The main remaining tradeoff is recall: selectboost_quantile() is much cleaner than the lasso baselines in high_dim, but it is still more conservative and can miss weaker signals. Even so, on the shipped study it achieves the best mean F1 score in that regime because it avoids the large false-positive burden of the lasso baselines. This is the main reason the package is best described as a polished v2 prototype rather than a finished methodological endpoint.

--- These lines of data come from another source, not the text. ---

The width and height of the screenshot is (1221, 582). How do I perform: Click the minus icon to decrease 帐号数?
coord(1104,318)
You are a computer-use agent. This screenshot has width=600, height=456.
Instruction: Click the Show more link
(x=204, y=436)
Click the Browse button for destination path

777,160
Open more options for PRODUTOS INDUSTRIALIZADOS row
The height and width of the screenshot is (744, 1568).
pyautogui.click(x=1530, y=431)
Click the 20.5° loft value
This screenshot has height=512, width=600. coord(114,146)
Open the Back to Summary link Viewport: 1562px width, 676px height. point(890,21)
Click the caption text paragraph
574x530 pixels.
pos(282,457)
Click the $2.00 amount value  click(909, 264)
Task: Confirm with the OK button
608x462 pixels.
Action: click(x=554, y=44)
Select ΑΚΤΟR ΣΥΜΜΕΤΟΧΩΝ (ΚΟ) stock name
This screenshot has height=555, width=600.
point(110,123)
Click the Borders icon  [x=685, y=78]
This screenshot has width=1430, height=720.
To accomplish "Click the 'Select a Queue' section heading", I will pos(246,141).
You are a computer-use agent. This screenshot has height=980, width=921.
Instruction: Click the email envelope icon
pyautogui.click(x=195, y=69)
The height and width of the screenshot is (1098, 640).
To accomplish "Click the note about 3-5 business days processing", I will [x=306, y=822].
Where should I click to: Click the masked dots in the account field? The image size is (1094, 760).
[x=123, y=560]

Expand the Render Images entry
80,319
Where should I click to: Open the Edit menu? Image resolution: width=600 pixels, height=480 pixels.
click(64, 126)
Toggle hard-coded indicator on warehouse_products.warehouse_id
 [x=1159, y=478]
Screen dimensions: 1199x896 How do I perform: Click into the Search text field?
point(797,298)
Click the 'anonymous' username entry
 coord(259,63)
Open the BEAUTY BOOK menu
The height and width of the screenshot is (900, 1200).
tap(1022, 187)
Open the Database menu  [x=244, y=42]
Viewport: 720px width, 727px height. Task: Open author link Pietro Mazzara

failure_rows <- subset(validation_summary, failure_rate > 0)
if (nrow(failure_rows)) {
  knitr::kable(failure_rows[, c(
    "scenario",
    "method",
    "failure_rate",
    "mean_tpr",
    "mean_fdr",
    "mean_support_size"
  )], digits = 3)
} else {
  cat("No method failures were recorded in the shipped study.\n")
}
#> No method failures were recorded in the shipped study.

Reproducing the study

From a source checkout, regenerate benchmark artifacts into a temporary directory with:

out_dir <- file.path(tempdir(), "SelectBoost.quantile-validation")
system2(
  "Rscript",
  c("inst/scripts/run_quantile_benchmark.R", out_dir, "4", "0.55")
)

The script loads the local package automatically when run from a source tree. It writes raw results, aggregated summaries, and a sessionInfo record to the chosen output directory. If no output directory is supplied, it defaults to a subdirectory of tempdir(). In the current source tree, that rerun uses the screening, stronger lambda, complementary-pairs stability, neighborhood-cap, and hybrid-support defaults defined in the package benchmark helper.